%%

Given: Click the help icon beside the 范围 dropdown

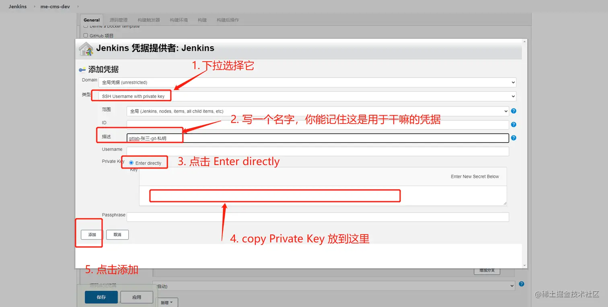Looking at the screenshot, I should tap(514, 111).
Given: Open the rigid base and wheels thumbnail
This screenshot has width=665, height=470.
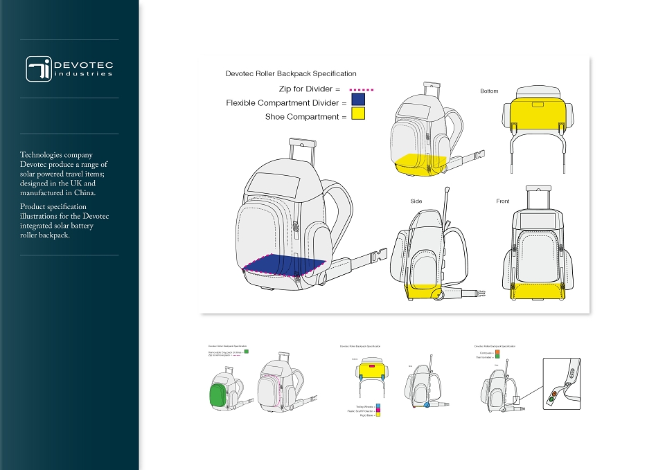Looking at the screenshot, I should 395,381.
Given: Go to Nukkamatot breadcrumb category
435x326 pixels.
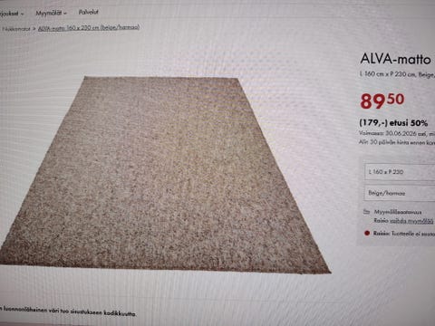Looking at the screenshot, I should (x=16, y=29).
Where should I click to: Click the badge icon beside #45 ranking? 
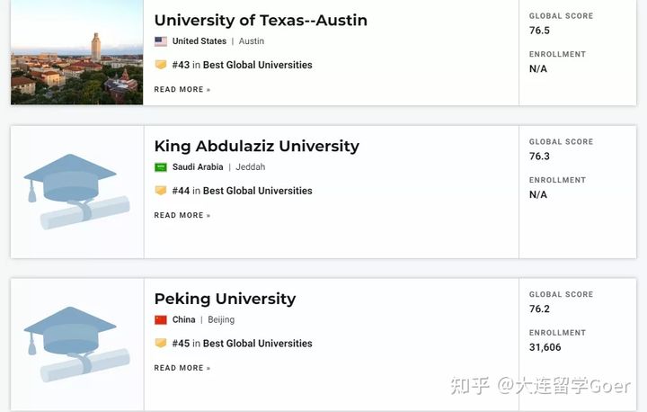[x=161, y=343]

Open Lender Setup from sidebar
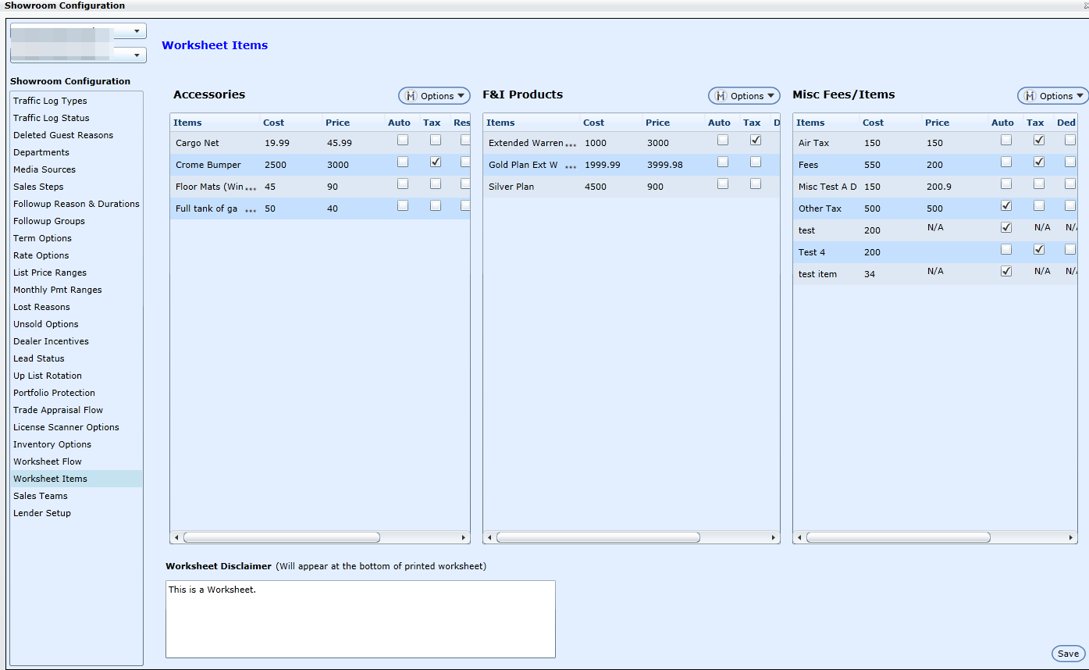tap(42, 513)
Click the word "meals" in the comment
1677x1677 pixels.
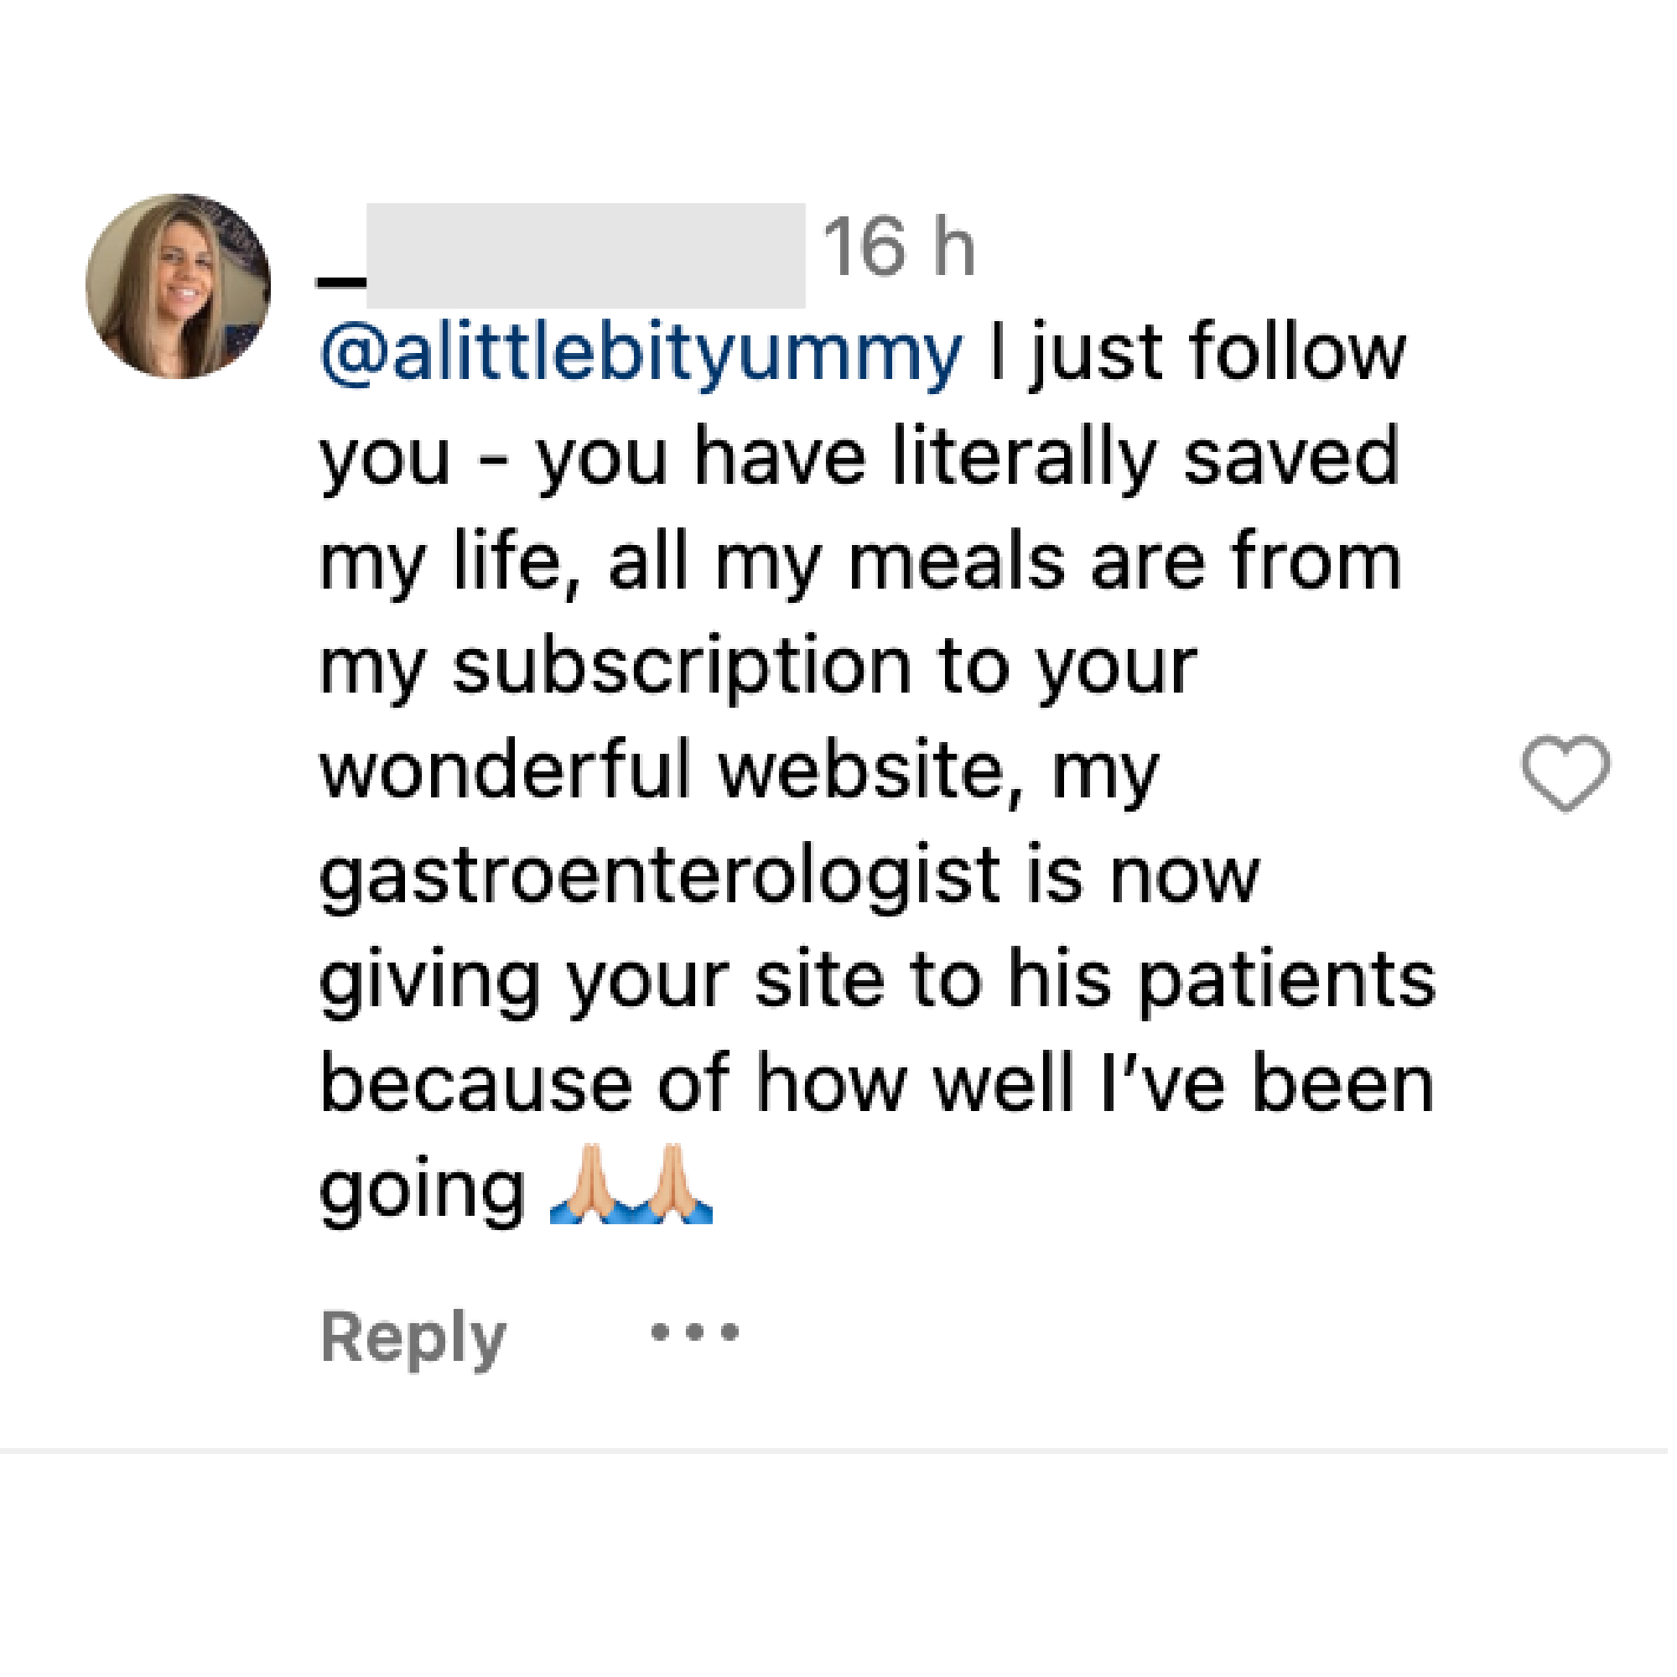(956, 562)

%%

* **WHAT IS NEEDED**
Only the lines from the line with "Open Lender Setup from sidebar" to the bottom of the material above should be reproduced, exactly and without pictures.

* **TASK OUTPUT**
Open Lender Setup from sidebar
tap(42, 513)
Click the word "meals" in the comment
1677x1677 pixels.
(956, 562)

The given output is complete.